The ES/VaR ratio tells you how heavy your tails are. For a normal distribution, the ratio is about 1.2× at 95% confidence. For real financial returns, it's typically 1.5–2.5×. If your ratio is above 2×, you have seriously fat tails and should be extra cautious with position sizing. This chart shows how the ratio varies across asset classes. Crypto has the fattest tails, followed by individual equities. Diversified portfolios have thinner tails — because diversification works.

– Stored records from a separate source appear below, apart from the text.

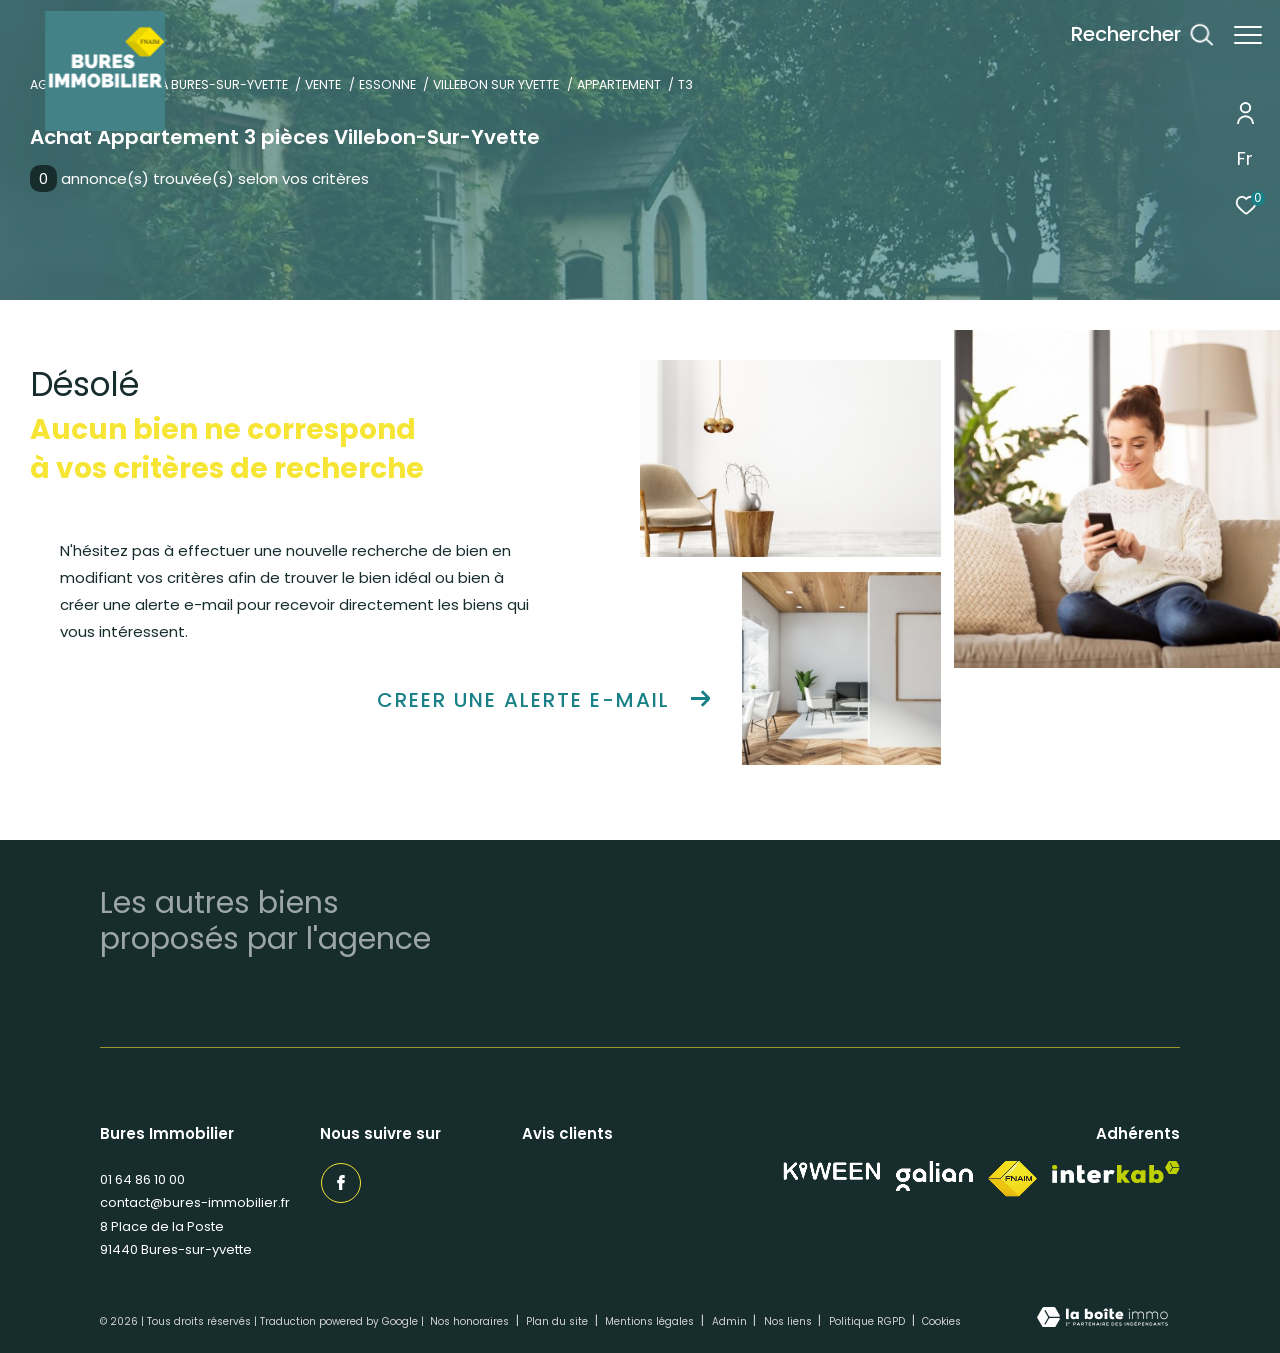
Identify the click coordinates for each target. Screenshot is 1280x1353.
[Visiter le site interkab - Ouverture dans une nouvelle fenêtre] (1116, 1172)
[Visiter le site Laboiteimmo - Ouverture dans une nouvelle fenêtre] (1102, 1319)
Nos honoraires (471, 1321)
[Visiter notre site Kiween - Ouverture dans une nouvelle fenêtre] (832, 1171)
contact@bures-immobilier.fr (195, 1202)
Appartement (619, 84)
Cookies (941, 1322)
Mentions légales (651, 1321)
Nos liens (789, 1321)
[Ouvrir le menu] (1248, 35)
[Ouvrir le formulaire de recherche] (1132, 34)
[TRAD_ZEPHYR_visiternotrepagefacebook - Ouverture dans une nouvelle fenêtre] (340, 1182)
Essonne (387, 84)
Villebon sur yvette (496, 84)
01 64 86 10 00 (142, 1179)
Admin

ES/VaR Ratio by Asset Class (95% Confidence)

Key Formulas

Expected Shortfall

Average of all VaR levels beyond the confidence threshold. This captures the entire tail, not just the boundary. For discrete samples: average all returns worse than VaR.

Discrete ES

Sort returns worst to best. Average the worst (1-α)×n returns. That's your ES. Simple and model-free.

Hands-On Code

VaR vs Expected Shortfall

python
import numpy as np

def var_and_es(returns, confidence=0.95):
    """Compute both VaR and Expected Shortfall."""
    alpha = 1 - confidence
    sorted_returns = np.sort(returns)
    cutoff = int(len(returns) * alpha)
    
    var = -sorted_returns[cutoff]
    es = -sorted_returns[:cutoff].mean()
    
    print(f"{confidence:.0%} VaR: {var:.2%}")
    print(f"{confidence:.0%} ES:  {es:.2%}")
    print(f"ES/VaR ratio: {es/var:.2f}x")
    print(f"  Tail is {es/var:.2f}x worse than VaR boundary")
    
    return var, es

The ES/VaR ratio tells you about tail severity. Normal distributions give ~1.2×. Real financial data often runs 1.5–2×. That gap is why VaR alone is dangerous.

Knowledge Check

Q1.Two portfolios have 95% VaR = 5%. Portfolio A has ES = 6%, Portfolio B has ES = 20%. Which is riskier?

Assignment

Generate returns from both a normal distribution and a Student-t distribution (df=3). Compute VaR and ES for both. The t-distribution should show a much larger ES/VaR ratio — that's fat tails making VaR misleading.